Something a little different for the blog this go round. My wife, Jen, serves as the inspiration for this post.
Jen and I met 23 years ago this month while running in opposite directions on a frigid morning in Connecticut. Normally a bit shy around girls, I got a wild hair, turned around and tried to chat her up, poorly I might add, but I must have done something right. We hit it off quickly, and the rest, as they say is history.
23 years later, she continues to amaze and inspire me and others. She currently works as a senior civilian in an extremely challenging position for the US Coast Guard, and is a highly regarded leader in government information technology. On top of that, over the last 3 years she has worked extremely hard in her free time to become an accomplished author under the pen name J.B. Rockwell. To date, she has several short story credits to her name and 4 novels, each one receiving good reviews and seeing increased popularity as she continues to hone her craft and works to grow her audience. She has left competitive running behind, but she still runs nearly every day, often in conditions that would make even the hardiest competitors think twice.

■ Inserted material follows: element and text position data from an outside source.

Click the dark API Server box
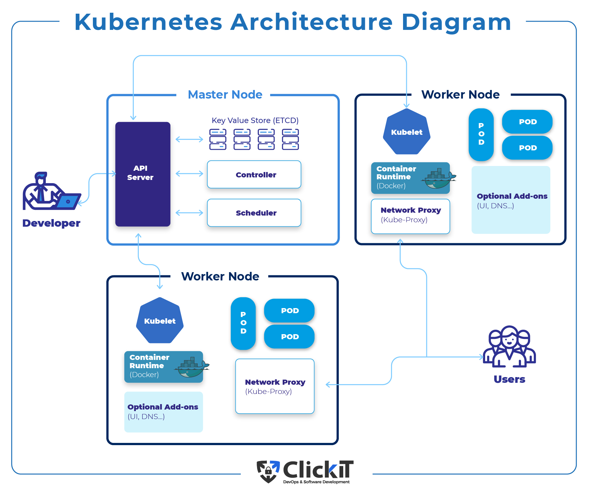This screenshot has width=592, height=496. coord(143,174)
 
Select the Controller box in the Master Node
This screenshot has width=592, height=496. coord(254,175)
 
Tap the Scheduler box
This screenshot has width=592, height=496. coord(254,213)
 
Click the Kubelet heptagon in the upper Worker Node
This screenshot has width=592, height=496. coord(407,132)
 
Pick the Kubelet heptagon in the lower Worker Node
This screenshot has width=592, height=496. coord(160,320)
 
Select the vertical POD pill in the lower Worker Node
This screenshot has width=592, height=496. coord(243,323)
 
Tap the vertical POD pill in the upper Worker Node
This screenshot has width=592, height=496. coord(481,134)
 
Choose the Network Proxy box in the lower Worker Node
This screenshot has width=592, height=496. coord(275,386)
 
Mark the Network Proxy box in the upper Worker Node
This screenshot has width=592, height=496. coord(410,216)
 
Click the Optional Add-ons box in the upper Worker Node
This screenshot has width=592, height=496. coord(511,200)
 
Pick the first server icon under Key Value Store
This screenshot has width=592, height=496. coord(218,139)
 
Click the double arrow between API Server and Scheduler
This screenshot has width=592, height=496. coord(189,213)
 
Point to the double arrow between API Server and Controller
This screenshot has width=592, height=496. coord(189,174)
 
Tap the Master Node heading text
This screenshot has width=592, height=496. coord(225,94)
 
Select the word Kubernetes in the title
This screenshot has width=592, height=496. coord(148,22)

In honor of the positive influence Jen has had on my life, and the recent release of her latest book Serengeti, here are 5 books that that have influenced me as an athlete and coach, some through education, and some through inspiration. Maybe they will influence you or someone you know as well.
The Wormburners by John Craig
I picked up this book in junior high and the story always kind of stuck with me. It’s about an informal inner city cross country running club and how the members used it as an outlet for the challenges in their daily lives and found commonality in their commitment to the sport and its challenges. Even at a young age, I could really the relate to the “do it for the love of the sport” and “embrace and enjoy the process of improvement” aspects of the book which are themes I tend to stress with my athletes.
The Cyclists Training Bible by Joe Friel
I read this when I first transitioned from multi sport to cycling in the early 2000’s, and it provides a lot of detail on general training philosophies and structured approaches for cyclists. You may love or hate “formalized” training, but if you are a cyclist adhering to any type of generally accepted training approach, its likely based in some part on ideas in this book and/or from its author.
The Self-Coached Runner: Cross Country & the Shorter Distances by Allan Lawrence
Another book from junior high. I picked this up when I was trying to figure out how to train for local youth track meets. This really got me interested in the “process” from a more structured standpoint and helped me understand how to train as a runner. Despite the book’s age, and advances in sports science and gadgetry, the fundamentals in it are still sound.
Training and Racing with a Power Meter by Hunter Allen and Andrew Coggan
I bought and poured through this book in the mid 2000’s as I started to see I had some ability as a cyclist and incorporated a power meter in my training. Even though some of the equipment sections are dated, it’s the most complete outline on how and why to use power for cycling and is a fantastic reference for any coach or athlete that wants to know more about using power as a tool.
Once A Runner by John L Parker
My all-time favorite athletics book. It follows the “miles of trials” of fictional collegiate runner Quenton Cassidy in pursing running a 4 minute mile. But it is so much more. It’s an honest, inspirational read that really captures the soul of elite level running written by someone who has been close to the top of the sport. The author really has a talent for articulating what drives passionate runners to do the crazy things they do. Its core themes are running related, but I think any endurance athlete can relate to the themes of dedication, passion and borderline obsession.